▶ [Dataset entries]:
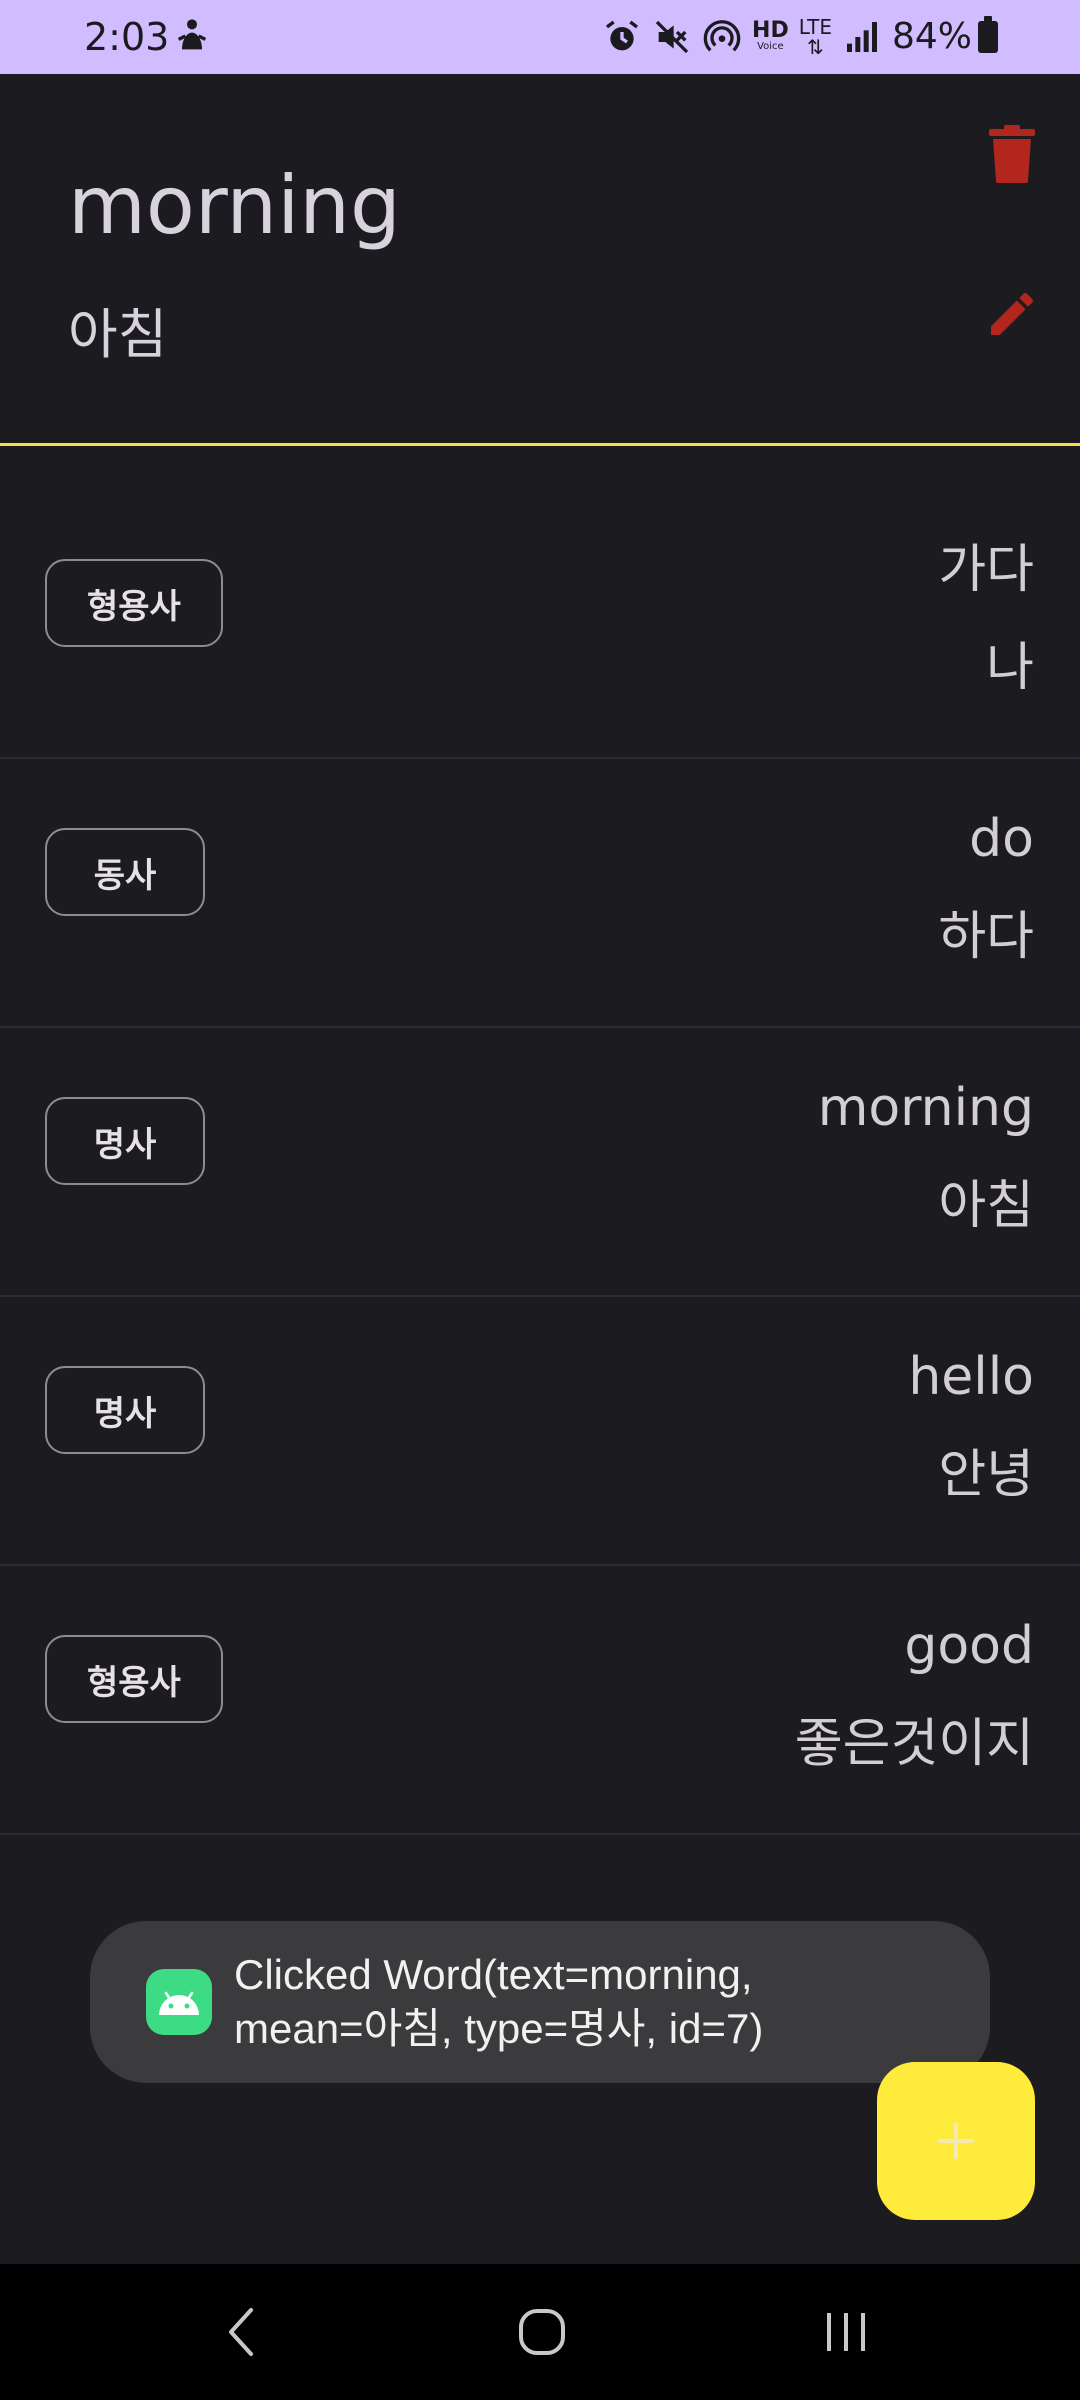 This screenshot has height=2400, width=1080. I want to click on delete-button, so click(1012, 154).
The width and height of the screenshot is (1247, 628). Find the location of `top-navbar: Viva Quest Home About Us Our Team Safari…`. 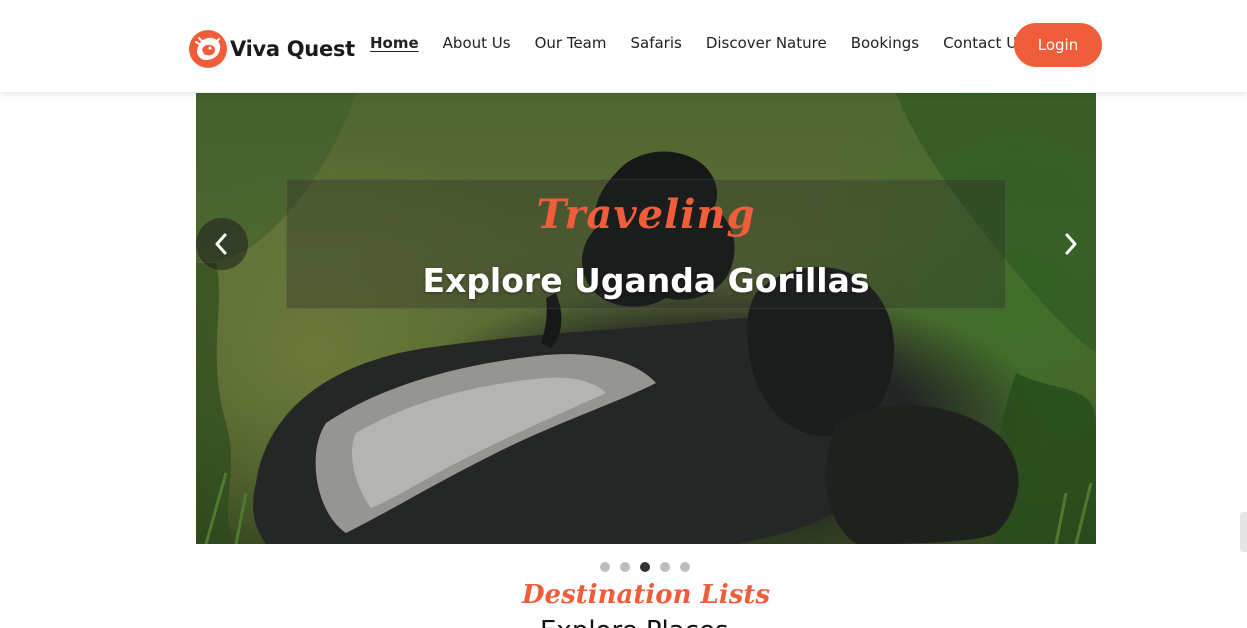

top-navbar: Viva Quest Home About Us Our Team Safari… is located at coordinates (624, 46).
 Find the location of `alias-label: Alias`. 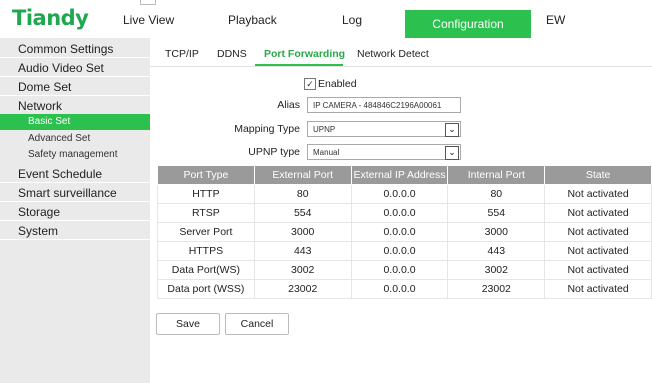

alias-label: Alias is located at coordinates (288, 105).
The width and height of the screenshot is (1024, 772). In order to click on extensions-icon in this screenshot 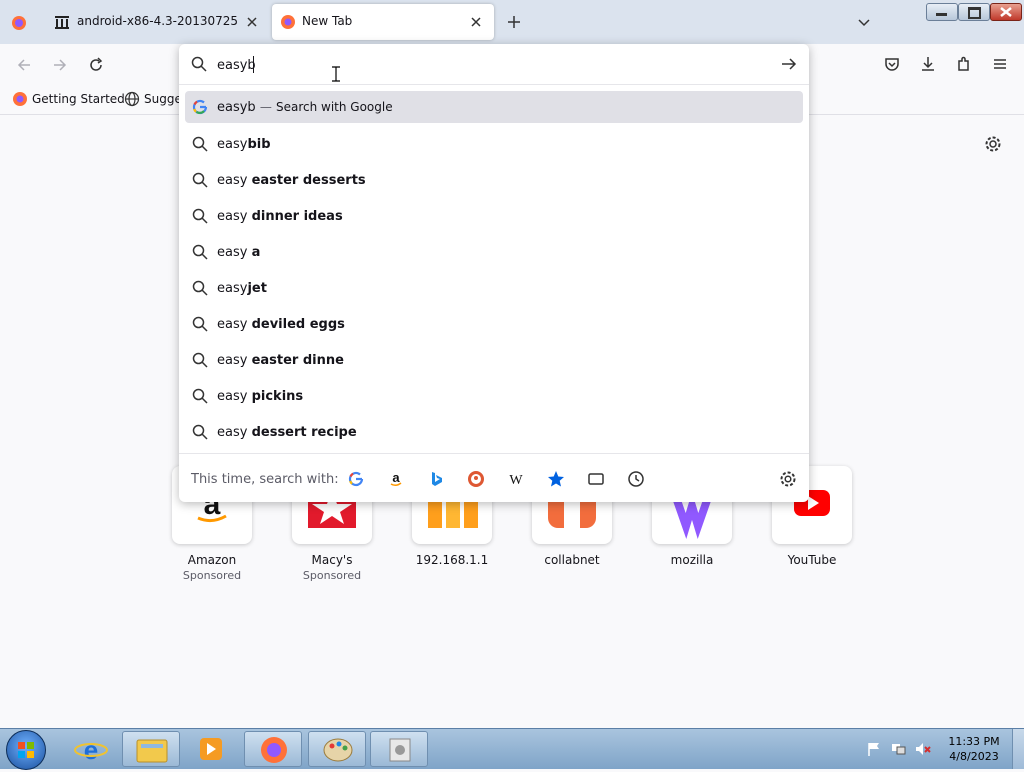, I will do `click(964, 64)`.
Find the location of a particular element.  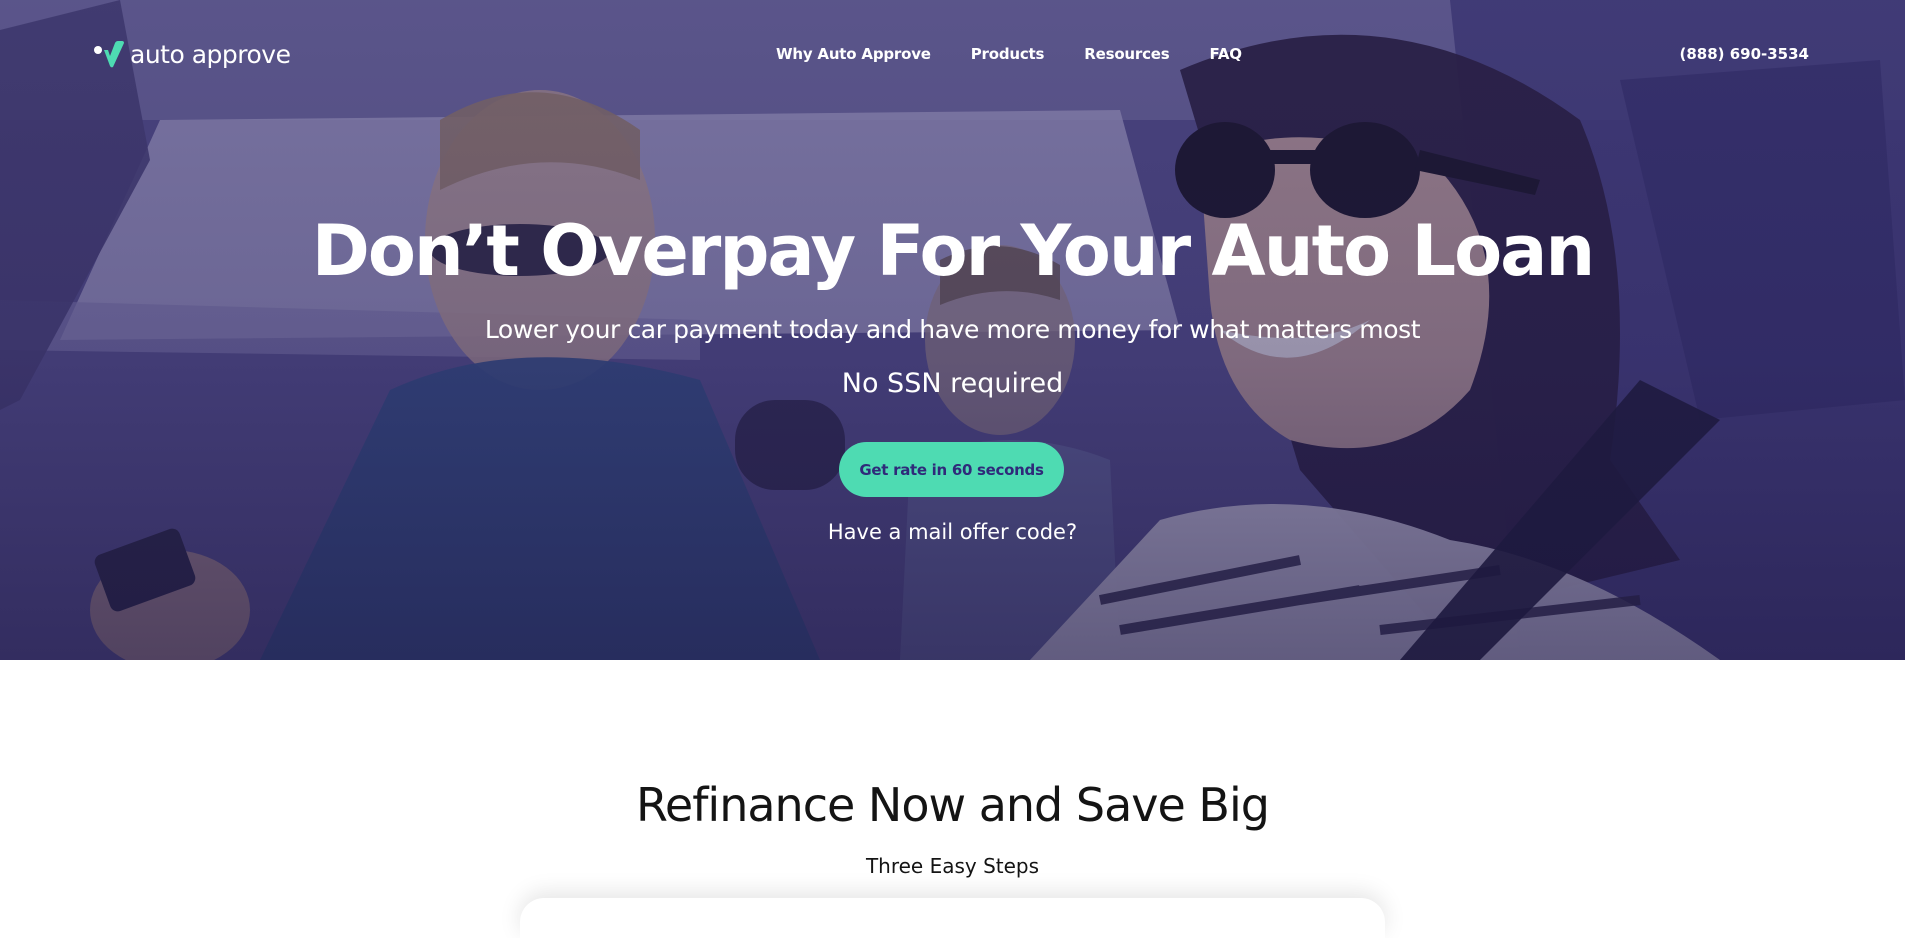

▶ [DESCRIPTION OF THE TASK]:
Can you reproduce the data from its start through the line containing "top-navbar: Viva Quest Home About Us Our Team Safari… is", including that line, substituting "Locate" for "Find" and keeping everything else unchanged? Omit the pictures from your answer.

▶ [TASK SOLUTION]:
 This screenshot has height=2400, width=1080. I want to click on delete-button, so click(1012, 154).
The width and height of the screenshot is (1247, 628). Locate the location of `top-navbar: Viva Quest Home About Us Our Team Safari…`. 

top-navbar: Viva Quest Home About Us Our Team Safari… is located at coordinates (624, 46).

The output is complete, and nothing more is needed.